Il y a environ un an, alors que la société Energean explore les fonds méditerranéens en vu d’en extraire le gaz naturel à plus de 90km des côtes israéliennes, les images envoyées par le robot plongeur affichent un spectacle inhabituel : « Un gros tas d’amphores entassées sur le fond marin », explique le Dr Karnit Bahartan, responsable de l’environnement chez Energean. Les images sont envoyées à l’Autorité israélienne des antiquités (AIA), qui raconte la découverte dans un communiqué de presse publié le 20 juin.

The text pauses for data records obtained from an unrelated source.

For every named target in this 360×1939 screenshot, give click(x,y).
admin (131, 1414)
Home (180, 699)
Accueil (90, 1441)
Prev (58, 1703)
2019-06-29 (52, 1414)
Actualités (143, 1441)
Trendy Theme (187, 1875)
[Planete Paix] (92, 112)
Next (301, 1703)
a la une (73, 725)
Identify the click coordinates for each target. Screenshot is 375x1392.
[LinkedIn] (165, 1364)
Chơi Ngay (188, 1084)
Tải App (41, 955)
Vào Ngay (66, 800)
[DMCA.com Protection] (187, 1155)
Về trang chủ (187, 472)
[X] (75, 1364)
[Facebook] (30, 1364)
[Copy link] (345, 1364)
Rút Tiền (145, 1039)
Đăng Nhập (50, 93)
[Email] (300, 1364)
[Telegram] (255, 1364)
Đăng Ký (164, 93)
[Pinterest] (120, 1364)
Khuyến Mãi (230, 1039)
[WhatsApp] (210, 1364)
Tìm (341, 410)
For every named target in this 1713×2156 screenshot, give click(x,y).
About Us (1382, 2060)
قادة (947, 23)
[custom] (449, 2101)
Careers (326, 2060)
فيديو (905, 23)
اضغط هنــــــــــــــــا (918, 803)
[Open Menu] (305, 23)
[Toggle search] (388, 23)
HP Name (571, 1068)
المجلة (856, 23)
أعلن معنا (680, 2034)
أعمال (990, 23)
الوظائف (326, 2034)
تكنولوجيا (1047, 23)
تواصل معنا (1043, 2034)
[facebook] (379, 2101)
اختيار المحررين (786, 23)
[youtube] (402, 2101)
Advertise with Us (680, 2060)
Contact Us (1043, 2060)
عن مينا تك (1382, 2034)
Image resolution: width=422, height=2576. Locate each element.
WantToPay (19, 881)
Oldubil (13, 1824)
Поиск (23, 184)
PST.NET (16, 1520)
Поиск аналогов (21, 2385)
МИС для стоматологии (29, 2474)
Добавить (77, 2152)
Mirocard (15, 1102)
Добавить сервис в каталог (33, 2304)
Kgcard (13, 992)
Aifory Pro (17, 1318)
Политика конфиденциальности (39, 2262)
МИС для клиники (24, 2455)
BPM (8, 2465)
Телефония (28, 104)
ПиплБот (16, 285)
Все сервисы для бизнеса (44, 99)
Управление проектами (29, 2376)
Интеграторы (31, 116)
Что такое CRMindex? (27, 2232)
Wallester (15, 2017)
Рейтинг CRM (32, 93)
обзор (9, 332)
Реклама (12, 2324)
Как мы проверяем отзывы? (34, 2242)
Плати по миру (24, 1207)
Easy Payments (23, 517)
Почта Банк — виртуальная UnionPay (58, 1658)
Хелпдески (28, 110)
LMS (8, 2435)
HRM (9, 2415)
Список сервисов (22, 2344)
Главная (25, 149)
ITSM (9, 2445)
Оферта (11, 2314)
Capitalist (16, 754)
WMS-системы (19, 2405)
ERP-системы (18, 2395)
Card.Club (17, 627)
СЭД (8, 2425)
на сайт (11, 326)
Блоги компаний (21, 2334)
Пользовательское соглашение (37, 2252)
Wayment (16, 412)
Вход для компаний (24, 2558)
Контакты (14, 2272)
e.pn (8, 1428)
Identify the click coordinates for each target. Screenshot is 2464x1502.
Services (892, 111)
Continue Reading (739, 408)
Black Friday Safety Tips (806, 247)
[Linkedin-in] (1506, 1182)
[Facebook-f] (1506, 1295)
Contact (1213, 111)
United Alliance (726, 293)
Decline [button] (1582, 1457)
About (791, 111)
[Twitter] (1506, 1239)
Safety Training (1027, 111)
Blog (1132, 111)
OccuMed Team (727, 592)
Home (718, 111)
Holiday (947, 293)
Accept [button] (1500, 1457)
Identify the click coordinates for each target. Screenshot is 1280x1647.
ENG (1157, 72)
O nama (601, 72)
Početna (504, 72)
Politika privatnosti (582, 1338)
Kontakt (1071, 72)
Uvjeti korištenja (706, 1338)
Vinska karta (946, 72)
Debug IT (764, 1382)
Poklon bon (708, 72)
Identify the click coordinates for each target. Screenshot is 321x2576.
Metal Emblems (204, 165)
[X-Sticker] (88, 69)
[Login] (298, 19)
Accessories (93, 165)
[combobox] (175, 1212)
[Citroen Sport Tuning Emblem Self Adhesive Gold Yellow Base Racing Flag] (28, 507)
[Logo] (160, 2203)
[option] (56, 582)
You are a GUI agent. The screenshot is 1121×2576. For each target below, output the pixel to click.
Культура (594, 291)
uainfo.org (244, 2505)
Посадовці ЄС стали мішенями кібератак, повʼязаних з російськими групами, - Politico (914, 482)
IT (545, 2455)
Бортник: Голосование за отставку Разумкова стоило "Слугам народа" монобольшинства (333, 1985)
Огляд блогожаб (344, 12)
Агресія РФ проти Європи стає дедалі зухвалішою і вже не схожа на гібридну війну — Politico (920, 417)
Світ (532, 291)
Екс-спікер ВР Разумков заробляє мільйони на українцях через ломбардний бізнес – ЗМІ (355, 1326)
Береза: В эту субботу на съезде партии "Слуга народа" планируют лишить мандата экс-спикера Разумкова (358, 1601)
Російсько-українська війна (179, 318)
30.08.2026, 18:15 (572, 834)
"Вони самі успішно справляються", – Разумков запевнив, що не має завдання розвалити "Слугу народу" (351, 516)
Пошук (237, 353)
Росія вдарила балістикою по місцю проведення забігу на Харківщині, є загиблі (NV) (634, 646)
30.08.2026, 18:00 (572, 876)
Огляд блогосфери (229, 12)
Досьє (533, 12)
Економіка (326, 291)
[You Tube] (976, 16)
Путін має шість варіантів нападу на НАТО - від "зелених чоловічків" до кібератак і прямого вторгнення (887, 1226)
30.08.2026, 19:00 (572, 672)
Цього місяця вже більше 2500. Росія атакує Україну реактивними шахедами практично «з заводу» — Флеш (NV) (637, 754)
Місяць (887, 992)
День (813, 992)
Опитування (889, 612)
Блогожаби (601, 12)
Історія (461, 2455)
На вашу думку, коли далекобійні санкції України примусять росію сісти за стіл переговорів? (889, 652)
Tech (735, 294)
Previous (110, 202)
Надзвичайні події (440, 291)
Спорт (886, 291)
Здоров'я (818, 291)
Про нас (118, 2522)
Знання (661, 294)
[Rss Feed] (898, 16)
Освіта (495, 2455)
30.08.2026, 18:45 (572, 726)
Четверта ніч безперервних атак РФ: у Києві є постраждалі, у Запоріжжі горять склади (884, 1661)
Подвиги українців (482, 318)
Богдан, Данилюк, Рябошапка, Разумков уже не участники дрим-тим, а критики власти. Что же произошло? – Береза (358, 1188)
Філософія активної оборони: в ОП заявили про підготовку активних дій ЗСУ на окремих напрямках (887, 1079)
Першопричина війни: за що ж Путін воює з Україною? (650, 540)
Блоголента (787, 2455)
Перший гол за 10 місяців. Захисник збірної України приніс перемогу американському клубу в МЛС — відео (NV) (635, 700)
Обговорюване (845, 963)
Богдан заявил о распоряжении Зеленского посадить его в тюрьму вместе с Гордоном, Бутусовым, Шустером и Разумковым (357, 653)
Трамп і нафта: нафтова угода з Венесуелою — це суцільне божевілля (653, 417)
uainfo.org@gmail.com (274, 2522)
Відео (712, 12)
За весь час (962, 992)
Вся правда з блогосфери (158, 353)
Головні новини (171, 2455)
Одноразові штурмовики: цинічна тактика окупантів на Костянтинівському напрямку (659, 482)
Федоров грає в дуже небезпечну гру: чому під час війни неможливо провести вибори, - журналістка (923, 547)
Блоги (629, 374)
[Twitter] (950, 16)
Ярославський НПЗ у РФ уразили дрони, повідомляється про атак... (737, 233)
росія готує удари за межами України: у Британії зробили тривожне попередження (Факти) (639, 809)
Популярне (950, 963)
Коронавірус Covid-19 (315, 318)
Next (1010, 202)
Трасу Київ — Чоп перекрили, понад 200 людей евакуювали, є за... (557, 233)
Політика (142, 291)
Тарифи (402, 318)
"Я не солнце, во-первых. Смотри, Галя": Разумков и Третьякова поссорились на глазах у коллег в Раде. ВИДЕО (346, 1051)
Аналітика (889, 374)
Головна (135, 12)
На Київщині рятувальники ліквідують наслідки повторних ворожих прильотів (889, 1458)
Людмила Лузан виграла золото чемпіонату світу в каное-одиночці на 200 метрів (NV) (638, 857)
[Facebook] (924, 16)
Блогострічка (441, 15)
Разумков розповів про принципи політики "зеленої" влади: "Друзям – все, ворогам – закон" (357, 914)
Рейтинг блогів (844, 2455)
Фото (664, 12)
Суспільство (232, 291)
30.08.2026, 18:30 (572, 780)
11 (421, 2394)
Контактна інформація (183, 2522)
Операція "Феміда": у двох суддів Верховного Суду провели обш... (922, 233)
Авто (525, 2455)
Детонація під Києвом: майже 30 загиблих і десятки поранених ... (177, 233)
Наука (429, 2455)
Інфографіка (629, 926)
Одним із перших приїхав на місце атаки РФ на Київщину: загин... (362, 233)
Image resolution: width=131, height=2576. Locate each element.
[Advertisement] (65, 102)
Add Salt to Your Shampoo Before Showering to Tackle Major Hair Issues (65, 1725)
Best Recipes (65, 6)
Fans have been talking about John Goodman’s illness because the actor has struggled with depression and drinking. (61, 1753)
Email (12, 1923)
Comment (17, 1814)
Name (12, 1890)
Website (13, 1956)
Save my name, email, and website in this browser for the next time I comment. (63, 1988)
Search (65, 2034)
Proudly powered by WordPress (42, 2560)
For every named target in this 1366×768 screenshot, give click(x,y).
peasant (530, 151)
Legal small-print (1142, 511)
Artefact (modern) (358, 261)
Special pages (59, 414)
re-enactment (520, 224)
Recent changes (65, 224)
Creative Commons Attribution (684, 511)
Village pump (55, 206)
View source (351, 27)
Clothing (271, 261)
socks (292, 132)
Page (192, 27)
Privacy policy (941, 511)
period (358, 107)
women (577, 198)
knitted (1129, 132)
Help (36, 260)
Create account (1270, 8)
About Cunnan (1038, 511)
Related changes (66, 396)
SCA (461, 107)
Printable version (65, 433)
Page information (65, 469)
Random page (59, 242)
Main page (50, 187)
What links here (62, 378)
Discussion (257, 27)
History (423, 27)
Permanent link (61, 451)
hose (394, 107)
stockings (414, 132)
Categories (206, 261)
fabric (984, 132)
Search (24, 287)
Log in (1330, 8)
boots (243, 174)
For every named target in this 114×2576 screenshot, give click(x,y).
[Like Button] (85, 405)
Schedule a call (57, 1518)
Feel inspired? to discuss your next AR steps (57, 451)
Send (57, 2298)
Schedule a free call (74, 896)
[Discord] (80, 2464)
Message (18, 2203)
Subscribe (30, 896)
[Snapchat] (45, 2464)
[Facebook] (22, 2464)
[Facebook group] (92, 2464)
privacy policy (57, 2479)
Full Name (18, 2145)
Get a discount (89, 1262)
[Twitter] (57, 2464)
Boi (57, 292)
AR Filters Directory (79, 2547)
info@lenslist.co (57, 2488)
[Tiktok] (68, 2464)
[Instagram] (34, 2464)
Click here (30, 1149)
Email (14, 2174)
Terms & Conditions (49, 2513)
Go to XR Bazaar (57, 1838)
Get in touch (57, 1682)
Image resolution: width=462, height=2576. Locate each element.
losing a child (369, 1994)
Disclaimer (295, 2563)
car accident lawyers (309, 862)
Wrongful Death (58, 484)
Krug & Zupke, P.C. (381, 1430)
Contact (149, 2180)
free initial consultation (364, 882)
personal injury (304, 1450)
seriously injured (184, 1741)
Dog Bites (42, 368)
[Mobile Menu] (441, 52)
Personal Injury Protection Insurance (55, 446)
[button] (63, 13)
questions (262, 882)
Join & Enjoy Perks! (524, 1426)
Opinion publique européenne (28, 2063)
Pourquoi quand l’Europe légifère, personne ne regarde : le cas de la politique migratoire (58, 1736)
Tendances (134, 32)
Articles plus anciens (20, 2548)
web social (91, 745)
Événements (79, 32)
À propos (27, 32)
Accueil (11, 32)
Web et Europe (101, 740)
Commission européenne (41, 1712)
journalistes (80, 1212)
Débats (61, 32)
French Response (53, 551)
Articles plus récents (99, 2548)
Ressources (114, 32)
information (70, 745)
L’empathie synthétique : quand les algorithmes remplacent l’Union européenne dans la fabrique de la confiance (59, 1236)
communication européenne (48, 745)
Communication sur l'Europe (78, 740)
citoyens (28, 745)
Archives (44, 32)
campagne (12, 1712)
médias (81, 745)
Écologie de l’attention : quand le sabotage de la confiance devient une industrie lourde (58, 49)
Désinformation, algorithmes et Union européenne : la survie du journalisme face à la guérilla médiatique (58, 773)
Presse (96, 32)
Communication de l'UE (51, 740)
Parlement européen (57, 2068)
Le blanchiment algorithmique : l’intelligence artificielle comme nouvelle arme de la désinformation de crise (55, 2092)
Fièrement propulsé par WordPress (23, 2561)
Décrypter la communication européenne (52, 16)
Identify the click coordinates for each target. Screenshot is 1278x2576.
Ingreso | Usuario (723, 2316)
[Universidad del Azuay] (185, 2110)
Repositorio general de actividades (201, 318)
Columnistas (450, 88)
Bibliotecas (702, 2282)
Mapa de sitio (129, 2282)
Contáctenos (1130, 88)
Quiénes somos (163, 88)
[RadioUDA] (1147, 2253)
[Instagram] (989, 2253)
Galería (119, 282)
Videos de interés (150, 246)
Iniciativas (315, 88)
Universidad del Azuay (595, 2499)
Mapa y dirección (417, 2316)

La trouvaille est unique : il s’agit d’un navire marchand cananéen qui a coulé il y a plus de 3000 ans et qui repose à 1,8km de profondeur. Long de 12 mètres, il transportait des centaines d’amphores, dont la majorité, encore intactes sont enfouies sous les sédiments marins, et peut-être une partie de la coque en bois. Si les fonds marins sont jonchés d’épaves partout dans le monde, celle-ci est la première à être retrouvée en eaux profondes.
Figé dans le temps
« Cette découverte change ce qu’on sait de l’histoire », s’enthousiasme Jacob Sharvit, chef de l’unité maritime de l’AIA, dans le communiqué. Sur la base de la découverte de deux autres épaves de la fin de l’âge de bronze non loin des côtes turques, l’hypothèse académique était jusqu’à présent, qu’à cette époque, le commerce s’effectuait en naviguant de port en port, en longeant le littoral.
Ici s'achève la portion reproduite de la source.